Une partie des producteurs bio trouvent cela aberrant.
Leurs arguments s’entendent : Ils font valoir que la dépense d’énergie des de serres chauffée est absurde et antiécologique. Et pour eux, les tomates c’est un légume d’été. Aucune raison de les manger en hiver. C’est rationnel.
Avec des arguments tout aussi rationnels. D’abord, les consommateurs ne sont pas tous des puristes de la saisonnalité. Des tomates bio, on en trouve l’hiver en France… venues de serres chauffées en d’Espagne, au Maroc, aux Pays-Bas… Pas concernées par l’interdiction de vente. Elles peuvent être très bonnes, tout est dans le choix de la variété. Donc : autant produire les tomates bio ici plutôt que de les importer. C’est économe en transport.
Certains producteurs bio expliquent que c’est aussi la condition pour qu’ils puissent faire vivre l’agriculture biologique et qu’elle soit plus accessible pour tous.
Cela s’entend aussi : des récoltes toute l’année, ce sont des revenus meilleurs, donc des fermes plus solides et attrayantes. C’est un des critères de la durabilité ! Cela fait baisser le coût des tomates bio. Ces agriculteurs disent qu’il y a un paradoxe dans la filière à vouloir plus de bio… Mais à le réserver à une petite élite qui peut le payer.

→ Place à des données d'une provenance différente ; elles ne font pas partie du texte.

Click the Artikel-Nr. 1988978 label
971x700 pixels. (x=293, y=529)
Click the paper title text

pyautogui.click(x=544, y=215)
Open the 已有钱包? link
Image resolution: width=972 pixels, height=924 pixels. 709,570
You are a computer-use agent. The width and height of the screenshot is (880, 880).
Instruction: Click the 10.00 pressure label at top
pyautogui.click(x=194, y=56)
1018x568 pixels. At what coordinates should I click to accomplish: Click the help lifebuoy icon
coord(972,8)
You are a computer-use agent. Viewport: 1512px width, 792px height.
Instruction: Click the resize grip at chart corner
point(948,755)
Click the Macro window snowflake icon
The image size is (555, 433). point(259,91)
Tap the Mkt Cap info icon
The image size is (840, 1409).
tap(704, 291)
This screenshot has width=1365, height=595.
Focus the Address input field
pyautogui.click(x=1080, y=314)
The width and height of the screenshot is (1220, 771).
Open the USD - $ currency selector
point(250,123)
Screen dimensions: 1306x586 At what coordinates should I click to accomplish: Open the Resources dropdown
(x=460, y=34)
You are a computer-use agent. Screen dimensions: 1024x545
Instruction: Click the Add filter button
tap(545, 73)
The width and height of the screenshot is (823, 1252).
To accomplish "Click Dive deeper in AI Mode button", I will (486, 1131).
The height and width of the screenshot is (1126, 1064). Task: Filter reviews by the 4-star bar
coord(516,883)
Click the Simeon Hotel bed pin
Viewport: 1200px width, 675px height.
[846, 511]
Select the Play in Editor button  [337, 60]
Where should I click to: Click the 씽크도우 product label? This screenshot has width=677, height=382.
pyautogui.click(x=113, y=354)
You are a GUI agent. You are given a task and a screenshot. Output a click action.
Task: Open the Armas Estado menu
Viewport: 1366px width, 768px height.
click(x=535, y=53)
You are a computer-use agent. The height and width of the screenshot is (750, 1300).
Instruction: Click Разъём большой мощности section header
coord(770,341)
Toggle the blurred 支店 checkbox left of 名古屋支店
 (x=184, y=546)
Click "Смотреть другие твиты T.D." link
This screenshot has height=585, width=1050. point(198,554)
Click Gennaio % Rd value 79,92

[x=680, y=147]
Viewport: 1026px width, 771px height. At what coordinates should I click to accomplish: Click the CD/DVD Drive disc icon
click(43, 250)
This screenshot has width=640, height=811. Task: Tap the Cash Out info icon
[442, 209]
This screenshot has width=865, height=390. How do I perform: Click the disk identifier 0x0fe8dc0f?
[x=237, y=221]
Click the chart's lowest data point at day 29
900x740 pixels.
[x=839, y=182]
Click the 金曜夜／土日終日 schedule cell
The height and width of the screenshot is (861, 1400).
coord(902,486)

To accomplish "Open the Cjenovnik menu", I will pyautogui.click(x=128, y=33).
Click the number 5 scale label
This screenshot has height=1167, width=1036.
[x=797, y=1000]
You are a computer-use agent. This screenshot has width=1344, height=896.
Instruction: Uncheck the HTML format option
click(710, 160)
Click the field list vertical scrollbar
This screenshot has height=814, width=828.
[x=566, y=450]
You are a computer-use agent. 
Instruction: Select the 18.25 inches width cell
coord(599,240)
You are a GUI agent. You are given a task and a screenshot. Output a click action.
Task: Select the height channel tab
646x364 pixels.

La serre, c’est LE moyen d’avoir des fruits et des légumes sans pesticides, parce qu’on maîtrise l’environnement. Vous le voyez le paradoxe ? Ça semble moins naturel, parce que les fruits poussent à l’abri… Ça peut émettre du carbone si on chauffe… Mais pour la biodiversité, c’est la meilleure solution. J’aime cette histoire de serre chauffée : elle dit toute la complexité des choix agricoles et elle dit, surtout, que la solution parfaite n’existe pas. Ceux qui essaient de la vendre au consommateur lui vendent souvent du vent.